*** MATERIAL FOR THE TASK ***

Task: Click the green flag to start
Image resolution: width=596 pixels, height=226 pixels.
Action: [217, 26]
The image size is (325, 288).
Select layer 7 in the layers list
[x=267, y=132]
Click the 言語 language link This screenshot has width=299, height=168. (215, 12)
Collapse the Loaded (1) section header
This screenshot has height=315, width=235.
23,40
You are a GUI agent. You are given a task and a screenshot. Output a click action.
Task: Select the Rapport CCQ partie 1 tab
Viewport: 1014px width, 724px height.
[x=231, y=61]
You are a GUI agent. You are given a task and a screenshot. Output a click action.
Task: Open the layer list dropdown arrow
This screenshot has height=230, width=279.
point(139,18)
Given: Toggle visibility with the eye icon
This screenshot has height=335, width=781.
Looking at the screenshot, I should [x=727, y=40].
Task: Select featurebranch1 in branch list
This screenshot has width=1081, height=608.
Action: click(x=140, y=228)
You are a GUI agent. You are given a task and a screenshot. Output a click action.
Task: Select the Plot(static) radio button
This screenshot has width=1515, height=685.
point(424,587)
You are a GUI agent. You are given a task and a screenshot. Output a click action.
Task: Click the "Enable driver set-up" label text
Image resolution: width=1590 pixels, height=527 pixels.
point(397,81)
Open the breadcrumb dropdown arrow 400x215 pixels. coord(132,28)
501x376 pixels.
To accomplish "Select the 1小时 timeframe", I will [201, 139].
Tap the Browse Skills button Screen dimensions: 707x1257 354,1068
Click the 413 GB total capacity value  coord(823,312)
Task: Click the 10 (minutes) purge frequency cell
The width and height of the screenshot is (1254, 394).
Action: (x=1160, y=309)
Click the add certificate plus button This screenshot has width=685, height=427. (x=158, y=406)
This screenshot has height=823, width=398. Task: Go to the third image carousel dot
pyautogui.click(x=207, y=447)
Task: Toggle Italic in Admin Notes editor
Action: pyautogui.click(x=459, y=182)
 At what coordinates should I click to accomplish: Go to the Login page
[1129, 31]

*** End of MATERIAL FOR THE TASK ***

Give back exactly the lines above, from the line containing "Task: Select the Plot(static) radio button" through the line containing "Click the add", with both end lines and nothing more.

Task: Select the Plot(static) radio button
This screenshot has width=1515, height=685.
point(424,587)
You are a GUI agent. You are given a task and a screenshot. Output a click action.
Task: Click the "Enable driver set-up" label text
Image resolution: width=1590 pixels, height=527 pixels.
point(397,81)
Open the breadcrumb dropdown arrow 400x215 pixels. coord(132,28)
501x376 pixels.
To accomplish "Select the 1小时 timeframe", I will [201, 139].
Tap the Browse Skills button Screen dimensions: 707x1257 354,1068
Click the 413 GB total capacity value  coord(823,312)
Task: Click the 10 (minutes) purge frequency cell
The width and height of the screenshot is (1254, 394).
Action: (x=1160, y=309)
Click the add certificate plus button This screenshot has width=685, height=427. (x=158, y=406)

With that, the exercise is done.